Hace tan sólo unas semanas salió a las calles para encabezar sendos operativos contra los grupos organizados de delincuentes que son el terror de muchas comunidades donde vive gente buena que es tachada de mala sólo por vivir en un área donde se asesina a una o dos personas por día a cualquiera hora.
Me quede en “shock” cuando le pregunté en medio de un operativo antipandillas ¿porqué usaba un chaleco anti balas? Su respuesta fue: “Ellos lo que tiran no son rosas”.
En efecto, no son rosas, y lo confirmaron los residentes del “puente rojo” en San Miguelito. Dicen que ” Ya los asesinatos no se cometen en la madrugada teniendo como cómplices la oscuridad”. No, se cometen a plena luz del día, lo que ha obligado a que las personas salgan al “chinito” a comprar lo más rápido posible y a vivir entre rejas en su casa.

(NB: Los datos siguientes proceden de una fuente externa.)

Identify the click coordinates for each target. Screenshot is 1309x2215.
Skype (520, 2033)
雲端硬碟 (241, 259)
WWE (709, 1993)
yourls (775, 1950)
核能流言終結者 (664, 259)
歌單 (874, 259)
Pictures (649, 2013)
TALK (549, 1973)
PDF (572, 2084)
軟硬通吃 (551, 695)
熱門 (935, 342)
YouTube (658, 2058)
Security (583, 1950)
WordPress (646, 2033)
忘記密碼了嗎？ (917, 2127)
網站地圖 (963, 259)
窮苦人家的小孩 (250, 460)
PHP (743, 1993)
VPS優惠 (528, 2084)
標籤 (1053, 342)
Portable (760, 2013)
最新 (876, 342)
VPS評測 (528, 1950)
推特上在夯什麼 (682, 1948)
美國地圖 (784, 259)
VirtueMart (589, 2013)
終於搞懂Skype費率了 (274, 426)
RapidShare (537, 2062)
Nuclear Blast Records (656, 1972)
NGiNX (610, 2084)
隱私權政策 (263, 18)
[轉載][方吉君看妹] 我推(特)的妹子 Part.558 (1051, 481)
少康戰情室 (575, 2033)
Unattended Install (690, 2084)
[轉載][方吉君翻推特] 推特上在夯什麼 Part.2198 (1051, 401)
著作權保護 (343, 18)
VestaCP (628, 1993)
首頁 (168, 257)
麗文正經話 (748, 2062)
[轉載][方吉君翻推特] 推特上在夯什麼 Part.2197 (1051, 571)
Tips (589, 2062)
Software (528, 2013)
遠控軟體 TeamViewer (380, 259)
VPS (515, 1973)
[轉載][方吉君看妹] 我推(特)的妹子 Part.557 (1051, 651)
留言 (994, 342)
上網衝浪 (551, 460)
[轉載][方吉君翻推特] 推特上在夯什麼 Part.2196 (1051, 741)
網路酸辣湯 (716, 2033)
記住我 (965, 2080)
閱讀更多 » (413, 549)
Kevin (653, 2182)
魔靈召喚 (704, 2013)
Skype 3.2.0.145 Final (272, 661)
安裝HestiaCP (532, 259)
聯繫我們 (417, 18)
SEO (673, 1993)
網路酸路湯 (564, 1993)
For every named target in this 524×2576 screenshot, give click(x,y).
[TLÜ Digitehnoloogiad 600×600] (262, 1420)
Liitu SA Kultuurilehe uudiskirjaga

Yo me resisto a vivir secuestrada por la inseguridad. NO acepto que la vida se detenga sólo por el miedo a que una bala perdida acabe con una vida inocente en un restaurante, en el cine, en un centro comercial o estación de combustible.
Al contrario, exijo como ciudadana que se gestionen políticas de seguridad efectivas cuanto antes, para que se garantice la vida de todos los que luchan todos los días para construir este país.
Todos tenemos derecho de tener una mejor calidad de vida. A vivir sin miedo. Ese miedo que desgasta y enferma.